Retire as an RMC director? Check your liability as there’ a long risk tail to volunteering… but Deacon has you covered.
Volunteer directors of residents management companies across the UK that have taken control of their own destiny can be handling five-figure service charge revenues and may not realise that, even if they retire and move away from the block, the consequences of any decision that they made will follow them. They face potentially unlimited personal liability in the courts.
While it is good news for other leaseholders that resident-controlled management companies have to be set up as limited companies so that directors have well-defined responsibilities, it exposes the volunteers to liability. In fact, even though they are volunteers, the law treats them no differently than if they ran a big commercial organisation. So few leaseholders begrudge paying a few extra £££s on their service charge to provide these volunteers with the directors and officers (D&O) liability cover and peace of mind they deserve.

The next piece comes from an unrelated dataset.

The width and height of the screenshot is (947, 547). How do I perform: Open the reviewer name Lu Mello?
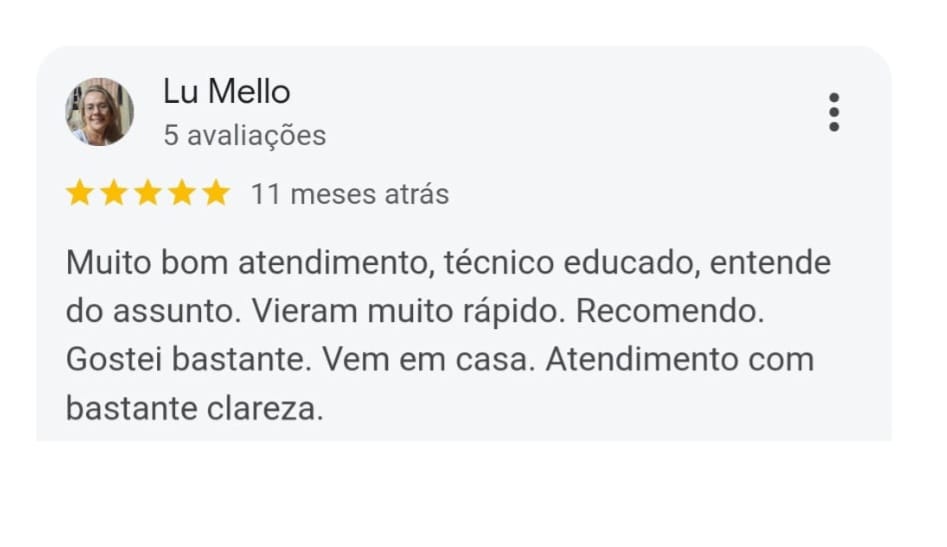coord(226,92)
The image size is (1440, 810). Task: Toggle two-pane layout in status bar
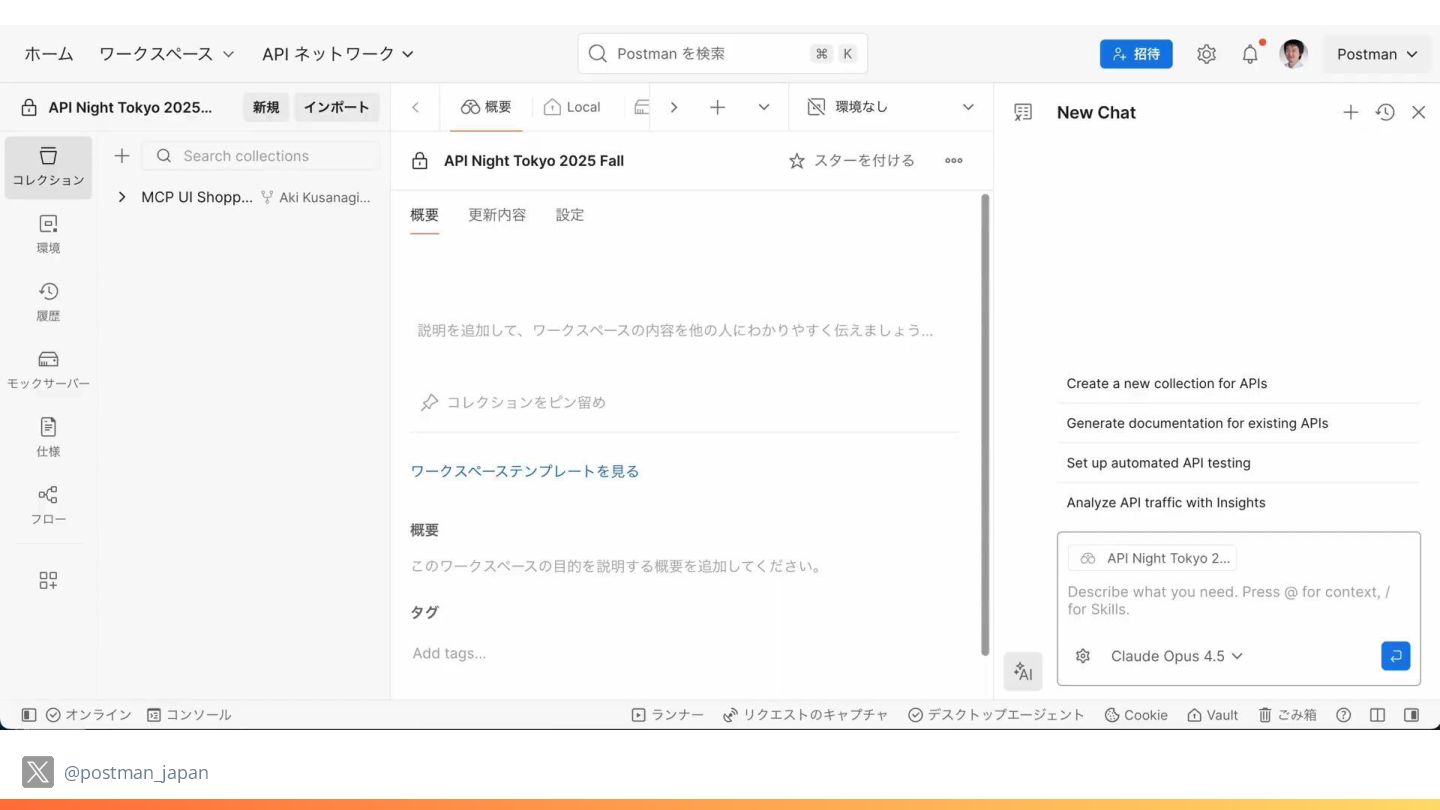click(x=1378, y=715)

However, what directors may not realise is that the liability for their decisions follows them, even if they retire as directors or move away. If the D&O insurance has not been renewed, they could indeed face personal claims if a decision they made had, for instance, affected the value of a neighbour’s flat.
In practice, most policies will allow up to six years’ grace so, if the management company decides not to renew or moves the policy to a new provider, the old policy will continue to protect directors who were in place at the time it was in force for actions they took at that time.
“It’s not really as complicated as it sounds, and these policies cost only a few £s per flat, but it’s worth checking that your provider does offer this extended cover” says Deacon managing director Nigel Feast.